Have you been feeling that way too? Have ya been bugging out or working lately?


Spenser: Yeah at first everything seemed a bit crazy and I was hit with a lot of anxiety, but I came to the idea that this time could act as a new renaissance for my generation. During the original Renaissance, the Bubonic plague caused a lot of people to stay inside and pursue alternate modes of living and thinking. A bunch of virtuosos rose up at this point,  so I think people could do that in this digital era but at the same time all this new technology is an escape.


Lindsey: Yeah it’s all too crazy, I feel like it’s getting out of control. People are just stuck on their phones like, “alright what can I fucking say online today”. It’s just too much, but you’re totally right. You have such a cool and fascinating point. 


As a creative, you really have to find your own way away from it all. I’ve really been trying to work on that lately. I’ve been like, “Okay fuck this I’ll promote what I need to, but I can’t contribute to this bad energy”. 


Spenser: For sure.
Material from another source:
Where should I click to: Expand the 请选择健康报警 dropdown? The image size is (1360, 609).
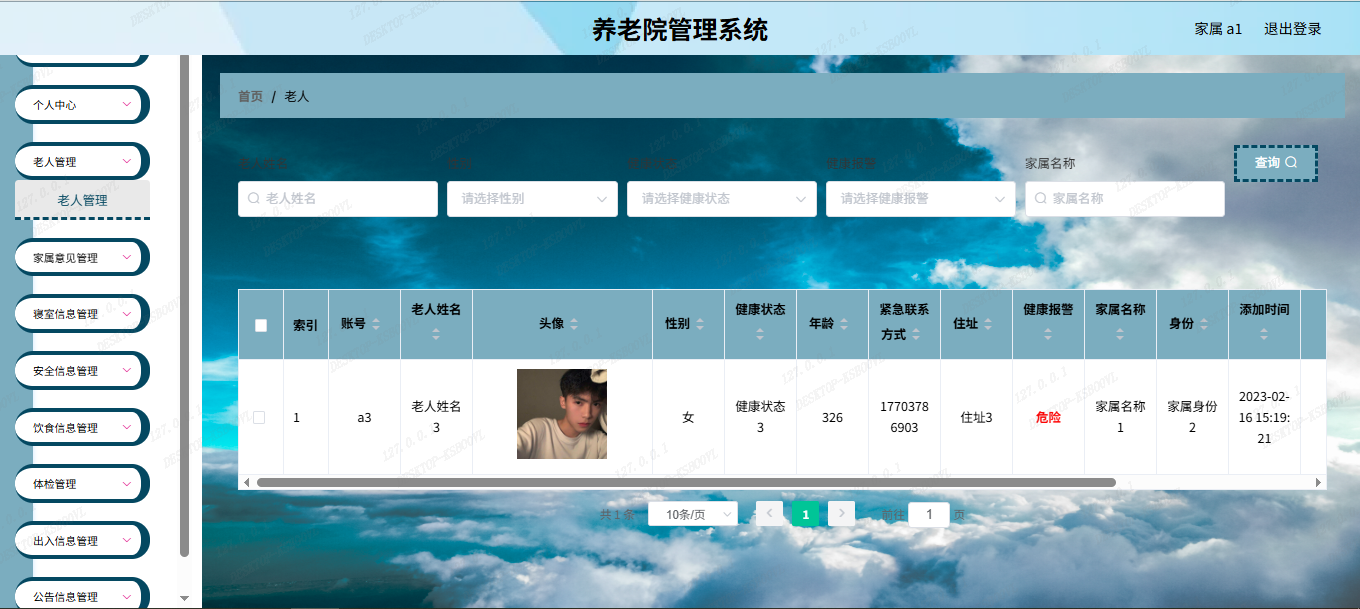[x=920, y=199]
At the same time, one of my favorite things to think about lately is that technology or media is a tool that we can use as a form of connection, but a lot of people isolate themselves and it creates a lack of connection. I really believe if people understood the true power of connection and the collective energy of media, there could be positive changes all around. 


Lindsey: I mean yeah you’re totally right about that, even just using technology to spread the word about things. There are amazing progressive things that can be done online, making connections. Even you reaching out to me, like I’ve made a lot of friends on Facebook that end up actually becoming friends around me, like I’ll start seeing them while I’m on tour. It’s pretty incredible, but yeah it’s really about finding a balance in all that. Not getting sucked into it while embracing the positivity of it. 
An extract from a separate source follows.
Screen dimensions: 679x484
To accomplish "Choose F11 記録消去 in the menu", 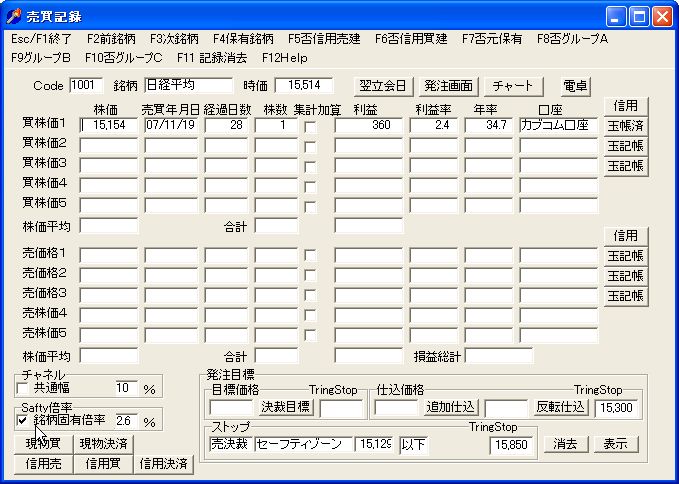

Q: What are you most excited about in terms of your bands’ future? 


A: I really love playing shows, so I hope we can eventually play shows again. I mean I don’t just live for shows, but I really enjoy them. I don’t know, maybe just investing more time into recording and being more open to experimenting with things and collaborating with other people.


It’s kind of nice to take a step back and not overwork yourself and just think about why you do the things you do and how it impacts your mind and your health and how you can change it or be more positive.


I’m looking forward to finding a clear scope and outlook on the positive opportunities that’ll come out of all this.